O Monastério foi o embrião da universidade Ocidental. Localizados fora da malha urbana, esses locais tinham seu ensino dividido entre as Artes Mecânicas e as Artes Liberais. Em síntese, trabalho manual e trabalho intelectual. As primeiras artes eram dedicadas às camadas mais baixas da população, sendo as Artes Liberais destinadas para um pequeno número de aristocratas. As disciplinas Liberais eram divididas em: Quadrivium (aritmética, música, geometria e astronomia) e Trivium (lógica, gramática e retórica). O culto dos santos se tornou um sucesso no século VIII, fazendo com que as igrejas de peregrinação fossem ampliadas e que se realizassem reformas para facilitar o acesso dos fiéis às relíquias. 
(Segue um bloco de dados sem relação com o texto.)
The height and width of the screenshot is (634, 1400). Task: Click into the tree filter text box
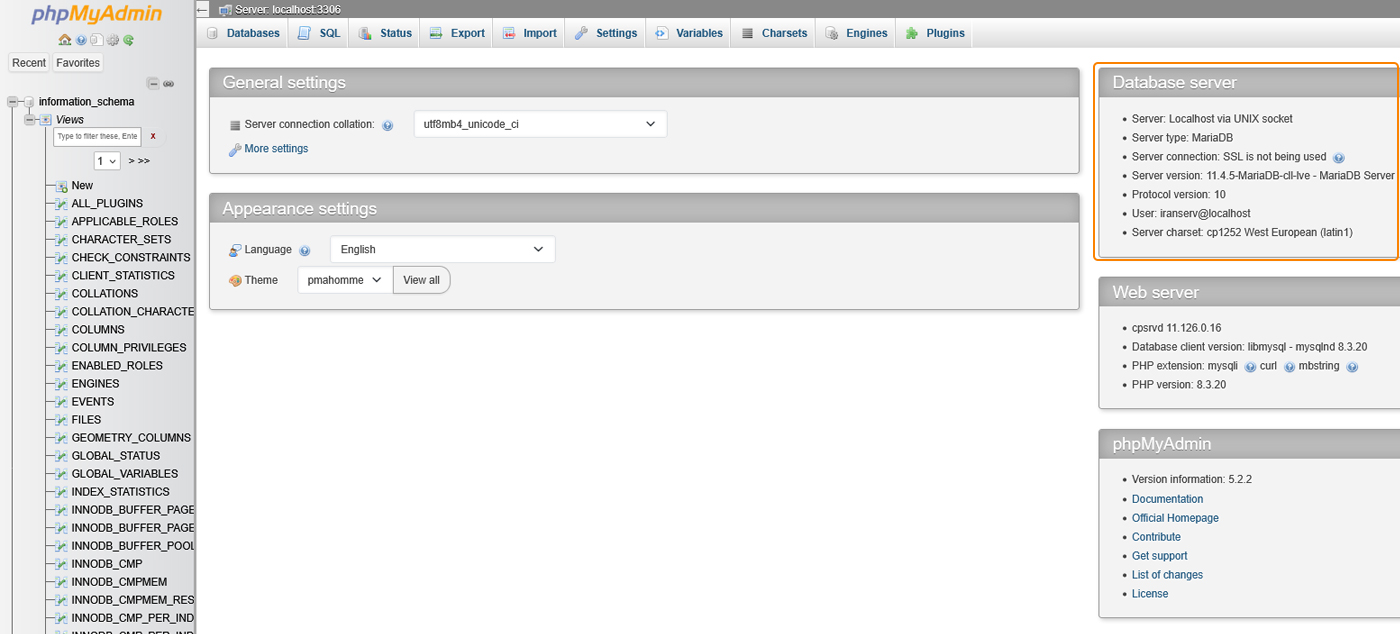pos(96,136)
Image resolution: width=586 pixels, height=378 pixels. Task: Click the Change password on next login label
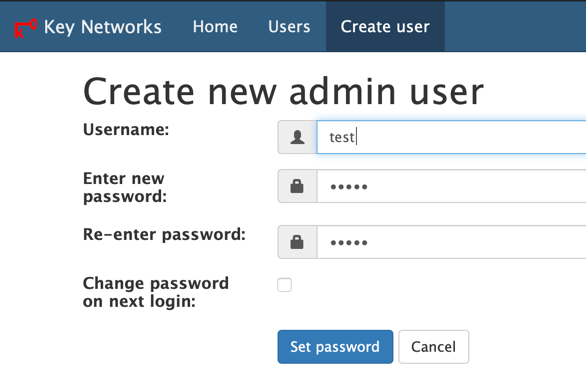point(155,292)
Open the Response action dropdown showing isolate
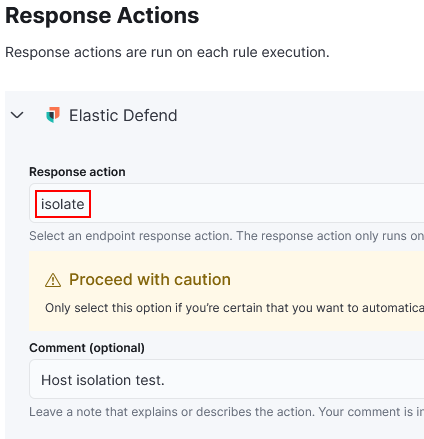The width and height of the screenshot is (424, 439). pyautogui.click(x=227, y=203)
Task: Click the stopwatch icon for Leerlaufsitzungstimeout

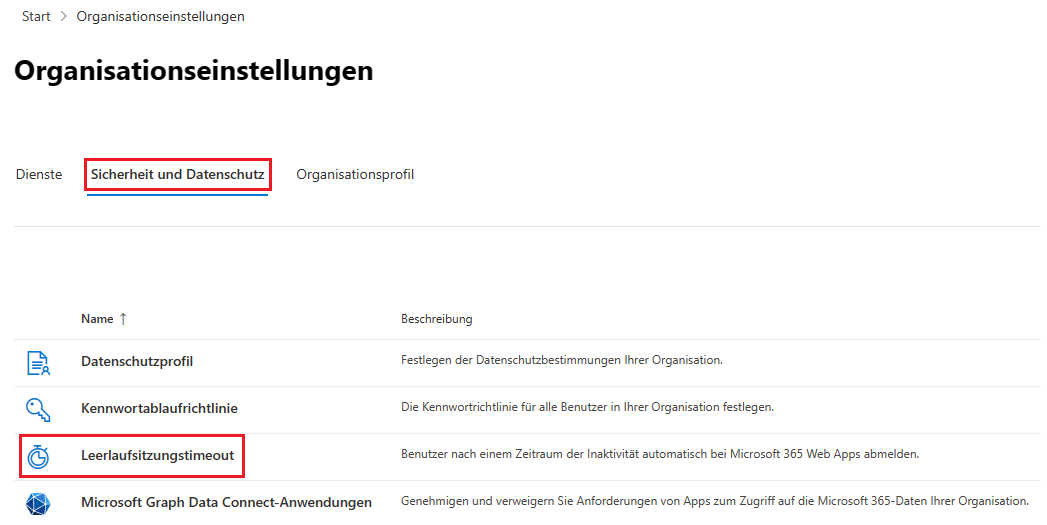Action: (38, 456)
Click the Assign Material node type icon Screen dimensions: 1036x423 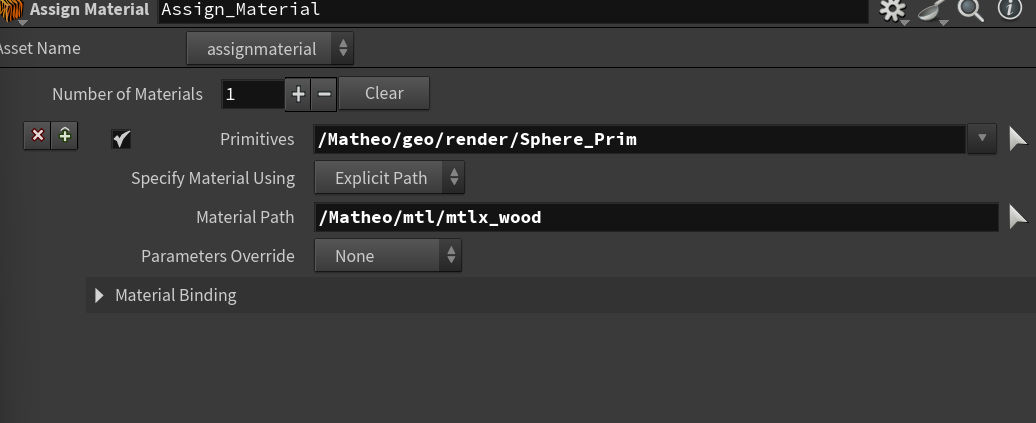tap(12, 10)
A experiência de renascimento e restauração carolíngia foi de curta duração. Ela dura, em certos aspectos, até o reinado de Luís, o Piedoso (814-840). No entanto, com sua morte, o Império é repartido em 843 entre seus três filhos. Uma das características marcantes dos carolíngios e que contribuiu para a ruína do projeto imperial, foi o costume de repartir as posses imperiais entre os descendentes, o que cada vez mais fragmentava a Europa, dando origem ao atual mapa geopolítico do continente. Soma-se a esses fatores internos as incursões normandas e a pressão sobre a fronteira oriental. Os condes e outros aristocratas, que controlam as províncias, se mostram cada vez mais infiéis ao monarca, criando poderes autônomos.


NOTAS:

(1) A face cambiante da Europa. In: História em Revista 600 - 800: A Marcha do Islã. Time-Life, Rio de Janeiro: Editora Cidade Cultural. p. 82.

FONTES:

O Renascimento Carolíngio (séculos VIII e IX). In: BASCHET, Jérôme. A civilização feudal: Do ano mil à colonização da América. Tradução de Marcelo Rede. São Paulo: Editora Globo, 2006.